Predigt zum 31.12.15, Römer 8,31-39

Predigt am 31.12.15 von Andreas Hansen über Römer 8,31b-39

Hilf mir, Herr, die Verworrenheit der Dinge durch die Klarheit des Glaubens zu lichten, und was schwer auf mir lastet durch die Kraft des Vertrauens zu verwandeln. Dass ich von dir geliebt bin, ist Antwort auf jede Frage. Gib, dass mich diese Antwort sicher macht, wenn das Weitergehen schwerfällt. (Romano Guardini)

• **Bereitgestellte Daten**:
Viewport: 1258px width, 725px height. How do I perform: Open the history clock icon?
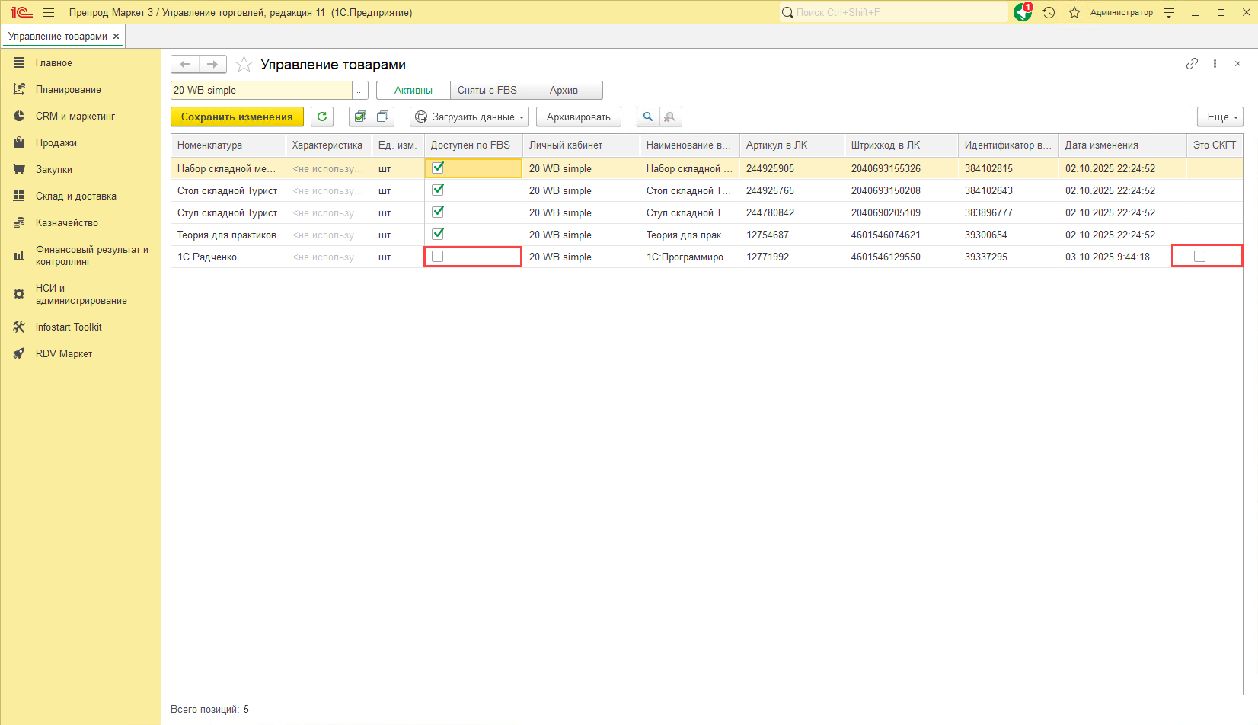(1049, 12)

• **Aufgabenstellung**: Geben Sie den Absatz des Lesetexts, der mit „Hilf mir, Herr“ beginnt, gekürzt als Liste wieder und bewahren Sie dabei seine wesentlichen Aussagen. Die Daten sind eigenständiges Material und gehören nicht zum Lesetext.

• **Lösung**:
- Bitte an den Herrn, die Verworrenheit der Dinge durch die Klarheit des Glaubens zu lichten
- Bitte, das Belastende durch die Kraft des Vertrauens zu verwandeln
- Vom Herrn geliebt zu sein, ist Antwort auf jede Frage.
- Bitte, dass diese Antwort Sicherheit gibt, wenn das Weitergehen schwerfällt
- Urheber des Gebets: Romano Guardini